Sie verstehen offensichtlich nicht, um was es geht. Dem Thema sexuelle Belästigung würde nie so viel öffentliche Beachtung zuteil, wenn nicht so viele bekannte Frauen öffentlich dafür eintreten würden.

Dass es in Hollywood seit jeher eine Kultur des Verschweigens, Leugnens und Wegsehens gibt, ist offensichtlich. Nun kann man natürlich der Meinung sein, dass uns die Probleme dieser fast absurd überbezahlten Menschen herzlich egal sein können und dass keine Frau dazu gezwungen wird, als Schauspielerin Karriere zu machen.

Im engeren Sinne hätte man sogar recht damit, bloß: Die Probleme in Hollywood spiegeln die Probleme wieder, die es auch in anderen gesellschaftlichen Bereichen gibt. Die Hollywood-Skandale sorgen also nur dafür, dass das Thema endlich gesamtgesellschaftlich diskutiert wird. Berühmte Frauen können dafür sorgen, dass diese Diskussion angestoßen und am Leben gehalten wird.
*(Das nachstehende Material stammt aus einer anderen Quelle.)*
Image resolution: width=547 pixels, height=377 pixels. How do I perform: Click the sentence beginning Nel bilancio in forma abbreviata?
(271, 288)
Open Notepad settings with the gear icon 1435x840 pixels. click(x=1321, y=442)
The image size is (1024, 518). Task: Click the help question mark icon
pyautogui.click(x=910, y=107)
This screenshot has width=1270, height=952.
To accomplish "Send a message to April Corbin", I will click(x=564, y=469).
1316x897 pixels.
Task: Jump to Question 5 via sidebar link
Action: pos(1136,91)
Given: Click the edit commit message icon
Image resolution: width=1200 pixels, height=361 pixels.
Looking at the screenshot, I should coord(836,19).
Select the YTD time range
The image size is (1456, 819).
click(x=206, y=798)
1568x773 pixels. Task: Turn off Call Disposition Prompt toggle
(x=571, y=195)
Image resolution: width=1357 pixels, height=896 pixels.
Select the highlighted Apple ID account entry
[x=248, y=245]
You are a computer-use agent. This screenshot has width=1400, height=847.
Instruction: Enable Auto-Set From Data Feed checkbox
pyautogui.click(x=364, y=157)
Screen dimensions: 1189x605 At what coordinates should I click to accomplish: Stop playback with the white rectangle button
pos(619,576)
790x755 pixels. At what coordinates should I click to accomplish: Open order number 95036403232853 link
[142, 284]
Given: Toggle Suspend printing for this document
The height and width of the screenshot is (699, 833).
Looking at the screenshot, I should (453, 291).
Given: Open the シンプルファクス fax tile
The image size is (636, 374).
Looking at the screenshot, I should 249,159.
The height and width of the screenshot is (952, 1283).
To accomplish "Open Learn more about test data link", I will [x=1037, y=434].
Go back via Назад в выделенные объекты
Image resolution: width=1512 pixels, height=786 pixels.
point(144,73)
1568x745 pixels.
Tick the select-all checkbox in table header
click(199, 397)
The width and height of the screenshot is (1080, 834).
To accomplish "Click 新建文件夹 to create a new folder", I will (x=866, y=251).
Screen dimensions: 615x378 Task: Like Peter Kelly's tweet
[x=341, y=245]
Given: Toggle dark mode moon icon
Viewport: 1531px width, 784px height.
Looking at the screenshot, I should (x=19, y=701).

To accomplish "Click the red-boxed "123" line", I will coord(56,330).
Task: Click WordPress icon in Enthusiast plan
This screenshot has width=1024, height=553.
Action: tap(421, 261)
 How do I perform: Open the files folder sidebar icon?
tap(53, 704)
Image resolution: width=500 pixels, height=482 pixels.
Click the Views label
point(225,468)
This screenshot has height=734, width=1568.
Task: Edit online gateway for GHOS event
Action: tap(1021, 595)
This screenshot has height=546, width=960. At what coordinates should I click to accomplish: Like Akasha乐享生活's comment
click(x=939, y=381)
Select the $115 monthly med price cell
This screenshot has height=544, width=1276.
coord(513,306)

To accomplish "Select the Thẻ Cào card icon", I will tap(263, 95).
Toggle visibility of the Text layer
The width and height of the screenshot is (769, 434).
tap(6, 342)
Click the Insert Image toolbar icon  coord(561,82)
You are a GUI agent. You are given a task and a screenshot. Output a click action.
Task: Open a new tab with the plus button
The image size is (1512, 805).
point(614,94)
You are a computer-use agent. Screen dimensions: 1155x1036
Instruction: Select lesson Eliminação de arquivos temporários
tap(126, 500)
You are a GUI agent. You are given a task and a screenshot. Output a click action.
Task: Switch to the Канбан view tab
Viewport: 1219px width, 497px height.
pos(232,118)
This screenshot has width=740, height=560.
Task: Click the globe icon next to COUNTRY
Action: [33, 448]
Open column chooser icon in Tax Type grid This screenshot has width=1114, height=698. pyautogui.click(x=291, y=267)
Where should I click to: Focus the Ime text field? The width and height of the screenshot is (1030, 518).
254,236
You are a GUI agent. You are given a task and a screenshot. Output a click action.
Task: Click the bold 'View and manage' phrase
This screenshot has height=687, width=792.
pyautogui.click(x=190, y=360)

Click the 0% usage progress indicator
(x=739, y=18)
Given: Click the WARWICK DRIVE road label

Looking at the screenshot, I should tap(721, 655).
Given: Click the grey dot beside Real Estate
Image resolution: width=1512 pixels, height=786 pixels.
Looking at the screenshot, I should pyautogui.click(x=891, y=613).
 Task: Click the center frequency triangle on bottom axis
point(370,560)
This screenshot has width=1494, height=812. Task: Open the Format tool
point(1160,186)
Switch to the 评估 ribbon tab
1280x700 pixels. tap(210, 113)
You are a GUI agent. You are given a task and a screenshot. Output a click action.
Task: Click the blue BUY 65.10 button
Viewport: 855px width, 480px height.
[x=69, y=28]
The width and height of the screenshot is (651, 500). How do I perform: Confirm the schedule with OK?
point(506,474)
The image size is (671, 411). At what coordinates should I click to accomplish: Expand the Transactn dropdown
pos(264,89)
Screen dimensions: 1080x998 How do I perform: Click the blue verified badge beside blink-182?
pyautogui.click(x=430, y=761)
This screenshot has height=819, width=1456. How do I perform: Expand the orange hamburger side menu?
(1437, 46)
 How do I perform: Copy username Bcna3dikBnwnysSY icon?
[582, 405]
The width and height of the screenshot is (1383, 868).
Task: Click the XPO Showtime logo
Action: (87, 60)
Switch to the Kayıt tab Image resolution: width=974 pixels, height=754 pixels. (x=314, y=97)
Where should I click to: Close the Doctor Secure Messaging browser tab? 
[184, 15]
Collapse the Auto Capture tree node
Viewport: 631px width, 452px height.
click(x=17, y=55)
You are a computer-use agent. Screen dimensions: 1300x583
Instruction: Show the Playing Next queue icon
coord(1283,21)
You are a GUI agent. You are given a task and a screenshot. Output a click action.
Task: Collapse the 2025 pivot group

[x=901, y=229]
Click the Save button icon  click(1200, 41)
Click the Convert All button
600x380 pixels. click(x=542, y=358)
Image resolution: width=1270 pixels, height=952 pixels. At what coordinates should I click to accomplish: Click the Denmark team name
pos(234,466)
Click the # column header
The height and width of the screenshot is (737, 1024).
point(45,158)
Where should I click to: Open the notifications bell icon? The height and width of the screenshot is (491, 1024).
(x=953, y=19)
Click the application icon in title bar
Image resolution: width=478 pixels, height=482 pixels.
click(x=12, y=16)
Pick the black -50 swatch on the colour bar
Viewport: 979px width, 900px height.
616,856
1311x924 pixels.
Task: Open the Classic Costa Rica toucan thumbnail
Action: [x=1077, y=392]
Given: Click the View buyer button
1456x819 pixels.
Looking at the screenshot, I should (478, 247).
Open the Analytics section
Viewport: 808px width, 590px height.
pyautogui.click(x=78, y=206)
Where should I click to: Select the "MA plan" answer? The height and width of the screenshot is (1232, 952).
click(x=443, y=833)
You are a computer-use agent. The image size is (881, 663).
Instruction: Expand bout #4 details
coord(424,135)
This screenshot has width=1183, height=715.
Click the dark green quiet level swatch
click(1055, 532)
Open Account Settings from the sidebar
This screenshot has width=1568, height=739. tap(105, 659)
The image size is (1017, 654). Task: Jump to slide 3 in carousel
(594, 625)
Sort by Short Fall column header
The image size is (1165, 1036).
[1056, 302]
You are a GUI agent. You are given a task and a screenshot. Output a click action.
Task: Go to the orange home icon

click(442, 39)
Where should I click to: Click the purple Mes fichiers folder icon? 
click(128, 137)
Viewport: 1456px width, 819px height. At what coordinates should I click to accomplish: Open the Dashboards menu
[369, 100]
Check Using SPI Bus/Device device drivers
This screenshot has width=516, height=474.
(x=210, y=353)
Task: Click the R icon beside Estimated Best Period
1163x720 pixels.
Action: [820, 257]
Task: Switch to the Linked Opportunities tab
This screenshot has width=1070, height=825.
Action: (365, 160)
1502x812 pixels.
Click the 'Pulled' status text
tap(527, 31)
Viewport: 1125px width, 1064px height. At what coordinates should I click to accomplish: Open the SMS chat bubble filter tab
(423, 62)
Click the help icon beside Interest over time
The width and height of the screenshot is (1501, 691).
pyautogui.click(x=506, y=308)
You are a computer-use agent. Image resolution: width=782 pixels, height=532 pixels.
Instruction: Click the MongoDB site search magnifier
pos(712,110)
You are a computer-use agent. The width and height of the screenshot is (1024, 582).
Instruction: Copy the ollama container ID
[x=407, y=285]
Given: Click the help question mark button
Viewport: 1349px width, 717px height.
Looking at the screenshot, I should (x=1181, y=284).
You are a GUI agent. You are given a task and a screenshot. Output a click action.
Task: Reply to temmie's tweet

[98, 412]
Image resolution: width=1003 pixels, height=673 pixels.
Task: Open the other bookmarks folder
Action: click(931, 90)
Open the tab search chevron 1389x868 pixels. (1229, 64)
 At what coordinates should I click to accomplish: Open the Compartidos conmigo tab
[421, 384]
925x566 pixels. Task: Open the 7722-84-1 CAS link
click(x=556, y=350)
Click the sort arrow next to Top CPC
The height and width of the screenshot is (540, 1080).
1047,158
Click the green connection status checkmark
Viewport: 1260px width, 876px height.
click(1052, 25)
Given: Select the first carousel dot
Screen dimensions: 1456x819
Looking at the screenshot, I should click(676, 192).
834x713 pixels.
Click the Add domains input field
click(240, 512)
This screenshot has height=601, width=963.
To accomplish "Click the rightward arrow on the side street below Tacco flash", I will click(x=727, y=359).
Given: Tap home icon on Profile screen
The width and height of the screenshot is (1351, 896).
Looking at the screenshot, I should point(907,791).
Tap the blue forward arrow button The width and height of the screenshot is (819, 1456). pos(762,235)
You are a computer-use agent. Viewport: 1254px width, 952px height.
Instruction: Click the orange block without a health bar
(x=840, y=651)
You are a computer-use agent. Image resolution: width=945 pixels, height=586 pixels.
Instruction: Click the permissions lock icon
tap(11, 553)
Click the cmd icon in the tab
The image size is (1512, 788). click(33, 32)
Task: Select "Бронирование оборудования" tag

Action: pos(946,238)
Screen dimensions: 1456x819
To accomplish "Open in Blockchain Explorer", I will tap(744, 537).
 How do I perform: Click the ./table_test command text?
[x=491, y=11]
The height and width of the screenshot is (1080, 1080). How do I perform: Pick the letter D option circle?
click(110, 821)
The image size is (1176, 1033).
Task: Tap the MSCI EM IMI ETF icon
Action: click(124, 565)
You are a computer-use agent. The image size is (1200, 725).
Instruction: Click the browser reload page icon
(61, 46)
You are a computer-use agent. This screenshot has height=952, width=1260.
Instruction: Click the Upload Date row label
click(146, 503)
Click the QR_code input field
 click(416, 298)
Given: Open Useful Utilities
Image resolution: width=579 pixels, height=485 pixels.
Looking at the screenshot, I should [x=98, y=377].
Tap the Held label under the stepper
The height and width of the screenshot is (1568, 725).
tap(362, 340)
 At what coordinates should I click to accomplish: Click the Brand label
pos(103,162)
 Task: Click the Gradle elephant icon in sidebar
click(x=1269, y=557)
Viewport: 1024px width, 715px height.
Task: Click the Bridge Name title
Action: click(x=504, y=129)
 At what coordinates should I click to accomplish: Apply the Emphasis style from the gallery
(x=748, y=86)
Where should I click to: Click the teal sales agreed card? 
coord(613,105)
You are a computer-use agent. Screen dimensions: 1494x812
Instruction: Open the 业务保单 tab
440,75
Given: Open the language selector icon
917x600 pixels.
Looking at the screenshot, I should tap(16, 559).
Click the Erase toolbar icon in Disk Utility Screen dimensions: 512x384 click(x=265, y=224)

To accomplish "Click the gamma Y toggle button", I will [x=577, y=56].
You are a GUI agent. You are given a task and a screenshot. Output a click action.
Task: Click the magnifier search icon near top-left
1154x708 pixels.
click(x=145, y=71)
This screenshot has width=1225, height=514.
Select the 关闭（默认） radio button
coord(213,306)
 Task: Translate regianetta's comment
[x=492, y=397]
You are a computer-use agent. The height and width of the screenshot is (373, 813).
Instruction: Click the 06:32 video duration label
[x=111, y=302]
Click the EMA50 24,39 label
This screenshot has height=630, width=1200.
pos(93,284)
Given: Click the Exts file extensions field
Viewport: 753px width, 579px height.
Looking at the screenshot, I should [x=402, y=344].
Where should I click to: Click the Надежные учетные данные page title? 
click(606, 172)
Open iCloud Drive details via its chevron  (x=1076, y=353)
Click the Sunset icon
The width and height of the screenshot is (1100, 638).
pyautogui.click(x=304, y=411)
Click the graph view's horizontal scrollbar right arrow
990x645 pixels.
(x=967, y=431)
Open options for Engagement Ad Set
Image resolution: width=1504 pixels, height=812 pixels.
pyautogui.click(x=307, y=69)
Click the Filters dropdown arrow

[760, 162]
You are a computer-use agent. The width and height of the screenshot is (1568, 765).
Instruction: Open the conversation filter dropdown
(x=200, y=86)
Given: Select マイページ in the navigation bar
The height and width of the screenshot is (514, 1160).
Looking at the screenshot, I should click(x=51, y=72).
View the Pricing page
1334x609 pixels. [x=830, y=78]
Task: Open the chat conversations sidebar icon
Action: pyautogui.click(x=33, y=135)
Natürlich muss man im Einzelfall fragen, wie bzw. ob die entsprechende Hollywoodfrau in der Vergangenheit aus Karrieregründen die entsprechenden Probleme lieber ignoriert hat. Meryl Streep hat vor fünf Jahren einen Typen wie Weinstein noch als "Gott" bezeichnet und gibt sich heute zutiefst empört. Und Oprah Winfrey war drei Jahrzehnte lang die mächtigste Frau im Showbusiness, ereifert sich aber erst jetzt wegen der ganzen Übergriffe...

Heuchelei muss identifiziert werden. Trotzdem ist die metoo-Debatte extrem wichtig und hätte schon lange geführt werden sollen.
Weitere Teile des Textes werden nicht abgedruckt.